8. The method of claim 7, wherein transmissions containing voice data are assigned a first status and transmissions containing text data are assigned a second status.

9. The method of claim 1, wherein the step of generating the recipient availability indicator further comprises: utilizing an abstraction of recipient availability, wherein the step of providing the recipient availability indicator to the sender includes providing the abstraction to the sender.

10. The method of claim 1, wherein the step of generating the recipient availability indicator includes identifying available reception devices.

11. A method for managing an incoming transmission comprising: determining a classification for one or more incoming transmissions based on one or more pre-defined criteria; establishing an availability level of a recipient as a function of recipient availability data and the classification; and presenting the availability level of the recipient to the recipient.

12. The method of claim 11, further comprising providing the availability level of the recipient to a sender.

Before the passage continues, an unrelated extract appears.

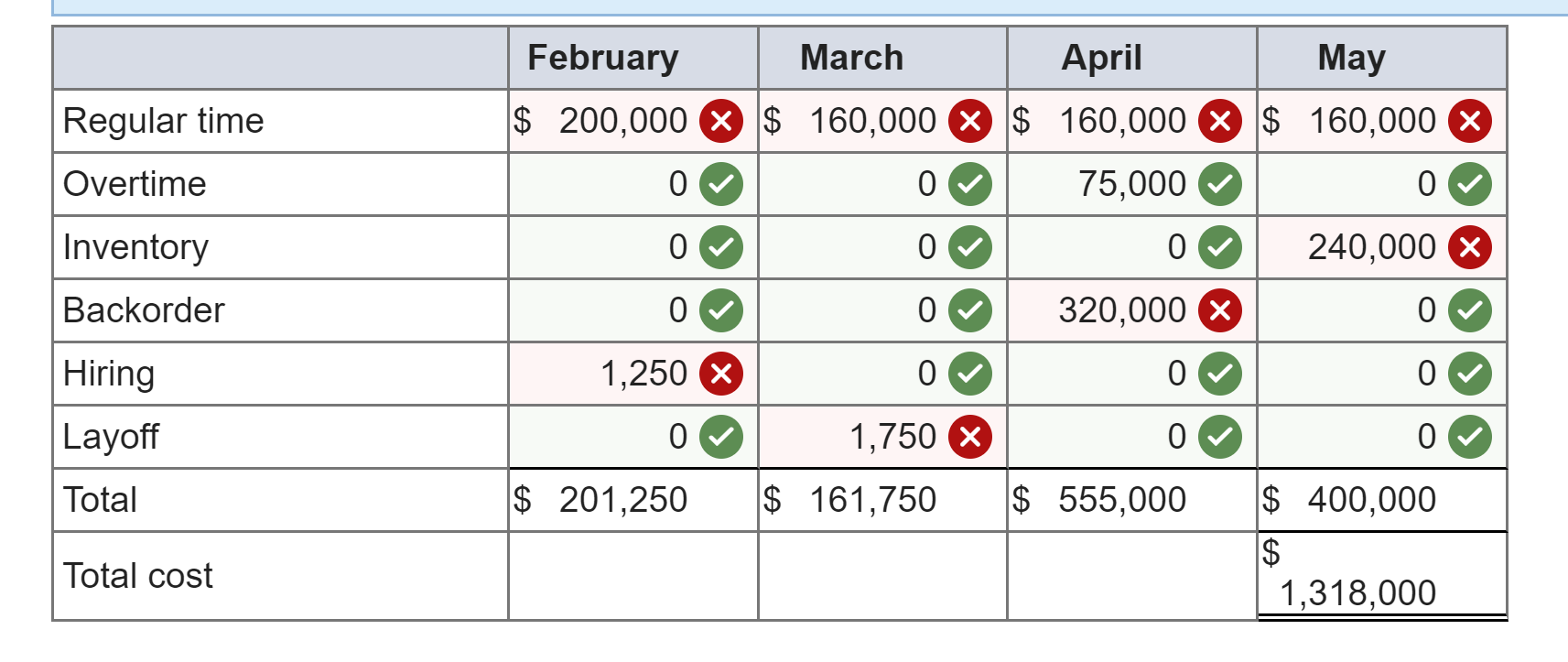Click the February column header
Viewport: 1568px width, 662px height.
[603, 58]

13. The method of claim 11, wherein the step of establishing the availability level of the recipient further comprises updating the availability level of the recipient as a function of additional recipient availability data.

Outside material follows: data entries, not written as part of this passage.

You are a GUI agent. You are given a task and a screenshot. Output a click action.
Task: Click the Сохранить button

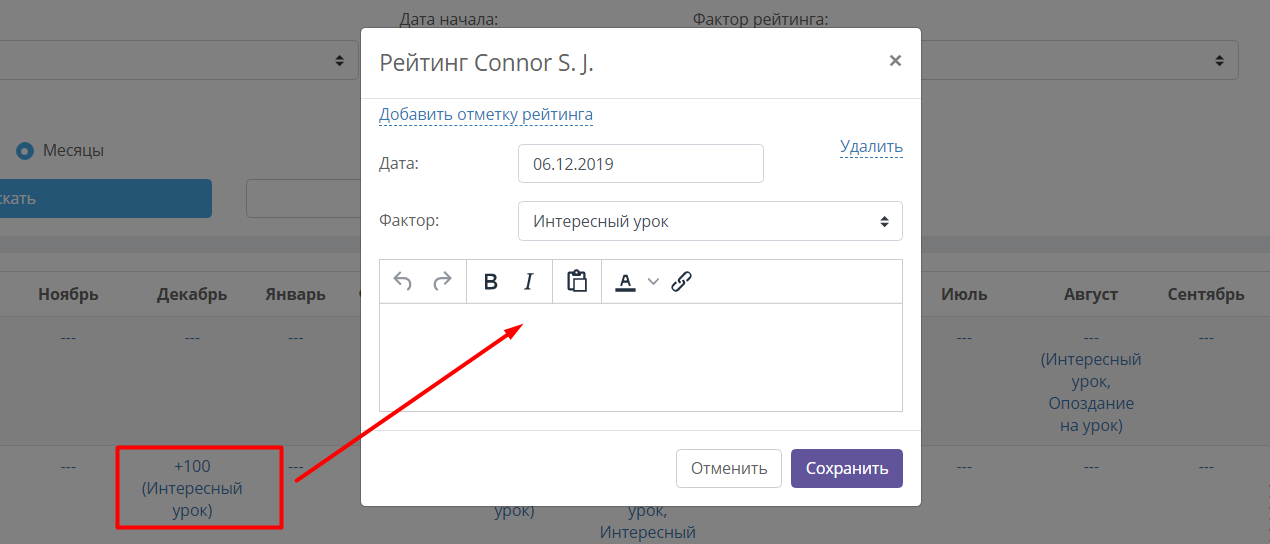[847, 468]
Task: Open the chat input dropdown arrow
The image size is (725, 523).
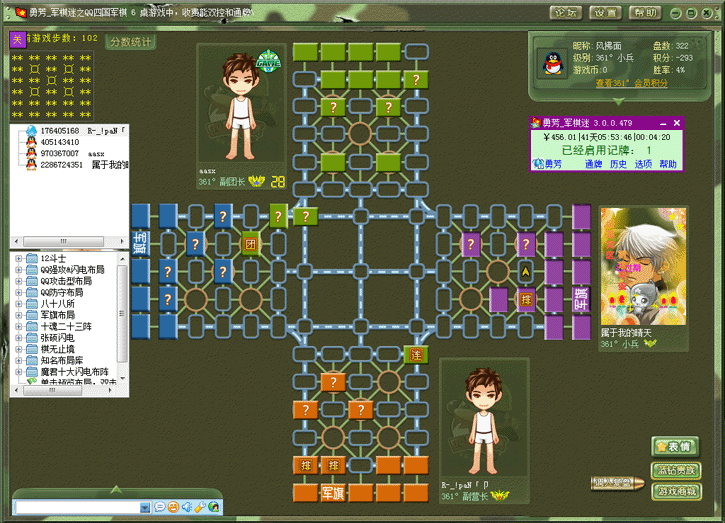Action: tap(143, 508)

14. The method of claim 11, further comprising providing a reception indicator to the sender indicating available reception devices, and wherein the presenting step includes presenting to the recipient the reception indicator being provided to the sender.

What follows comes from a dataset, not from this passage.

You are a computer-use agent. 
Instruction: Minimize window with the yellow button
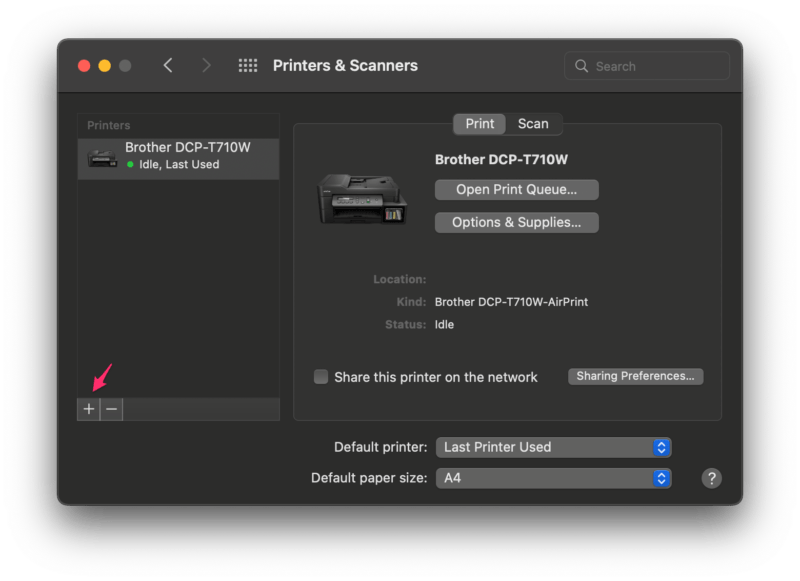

15. A system for providing availability data comprising: a memory; and at least one processor, coupled to the memory, operative to: receive a transmission from a sender; generate a recipient availability indication; and provide the recipient availability indication to the recipient.

16. The system of claim 15, wherein the recipient availability indication is generated as a function of recipient availability data and a classification level for the transmission and wherein the classification level for the transmission is a function of one or more of the following: sender name, sender device, sender priority indicator, sender availability data and transmission content.

17. The system of claim 15, wherein the at least one processor is further operative to provide the recipient availability indication to the sender.

18. The system of claim 17, wherein the at least one processor is further operative to provide a modified availability response to the sender as a function of modified recipient availability data.

19. The system of claim 15, wherein the at least one processor is further operative to provide a reception indicator indicating available reception devices.

20. An article of manufacture for providing availability data comprising a machine readable medium containing one or more programs that when executed implement the steps of: receiving a transmission from a sender; generating a recipient availability response; and providing the recipient availability response to the recipient.

21. The article of manufacture of claim 20, wherein the recipient availability response is generated as a function of recipient availability data and a classification level for the transmission and wherein the classification level for the transmission is a function of one or more of the following: sender name, sender device, sender priority indicator sender availability and transmission content.

22. The article of manufacture of claim 20, further comprising program code for providing a modified recipient availability response to the sender as a function of the modified recipient availability data.

23. The article of manufacture of claim 20, further comprising program code for providing a reception indicator indicating available reception devices.

24. An article of manufacture for managing an incoming transmission comprising a machine readable medium containing one or more programs that when executed implement the steps of: determining a classification for one or more incoming transmissions based on one or more pre-defined criteria; establishing an availability level of a recipient as a function of recipient availability data and the classification; and displaying, at one or more recipient devices, the availability level of the recipient.

25. The article of manufacture of claim 24, further comprising: program code for updating the availability level of the recipient as a function of additional recipient availability data.

26. A method for providing an availability indicator in response to a transmission sent from a sender and having a classification level, comprising: generating an availability indicator as a function of recipient availability data and the classification level; and providing the availability indicator to the recipient.

27. The method of claim 26, further comprising providing the availability level to the sender.

28. The method of claim 26, further comprising generating an updated availability indicator as a function of updated recipient availability data.

Description:

FIELD OF THE INVENTION

The present invention relates generally to techniques for providing indication information to a user and, more particularly, to techniques for providing a message recipient with the indication of availability that has been provided to the sender.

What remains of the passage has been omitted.